** Opening DATA RECORDS block **

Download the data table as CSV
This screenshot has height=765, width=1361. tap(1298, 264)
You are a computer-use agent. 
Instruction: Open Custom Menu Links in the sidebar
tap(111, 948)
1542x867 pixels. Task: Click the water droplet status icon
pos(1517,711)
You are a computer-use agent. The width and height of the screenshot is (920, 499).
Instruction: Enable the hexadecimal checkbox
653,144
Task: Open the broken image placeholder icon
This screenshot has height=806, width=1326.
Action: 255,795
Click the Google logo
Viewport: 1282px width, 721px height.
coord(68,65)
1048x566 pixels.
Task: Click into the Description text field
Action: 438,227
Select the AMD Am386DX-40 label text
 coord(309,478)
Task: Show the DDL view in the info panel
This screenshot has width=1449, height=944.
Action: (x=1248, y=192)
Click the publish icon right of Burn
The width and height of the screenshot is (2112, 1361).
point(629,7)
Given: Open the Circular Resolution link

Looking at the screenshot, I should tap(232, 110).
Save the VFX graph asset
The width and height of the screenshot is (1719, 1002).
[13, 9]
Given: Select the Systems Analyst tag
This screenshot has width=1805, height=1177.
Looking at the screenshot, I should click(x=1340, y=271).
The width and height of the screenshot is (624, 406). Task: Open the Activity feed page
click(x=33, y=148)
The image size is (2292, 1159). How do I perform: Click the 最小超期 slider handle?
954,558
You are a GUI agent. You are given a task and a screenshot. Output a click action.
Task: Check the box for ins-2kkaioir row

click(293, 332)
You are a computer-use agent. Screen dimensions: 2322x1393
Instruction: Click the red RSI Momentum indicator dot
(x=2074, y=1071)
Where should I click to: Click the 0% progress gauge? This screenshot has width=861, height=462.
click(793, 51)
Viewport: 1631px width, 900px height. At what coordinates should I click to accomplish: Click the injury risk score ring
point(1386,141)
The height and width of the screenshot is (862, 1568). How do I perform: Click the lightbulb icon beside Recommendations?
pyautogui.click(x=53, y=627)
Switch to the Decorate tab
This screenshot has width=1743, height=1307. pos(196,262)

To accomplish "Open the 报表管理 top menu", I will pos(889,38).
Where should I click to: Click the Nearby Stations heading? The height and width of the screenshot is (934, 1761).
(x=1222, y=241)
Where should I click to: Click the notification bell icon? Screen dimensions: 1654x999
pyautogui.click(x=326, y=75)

** Closing DATA RECORDS block **

[YOUR OBJECTIVE]:
Extract every line from the records above that contains the word "agent".

[TASK OUTPUT]:
You are a computer-use agent. 
You are a computer-use agent. The width and height of the screenshot is (920, 499).
You are a GUI agent. You are given a task and a screenshot. Output a click action.
You are a computer-use agent. Screen dimensions: 2322x1393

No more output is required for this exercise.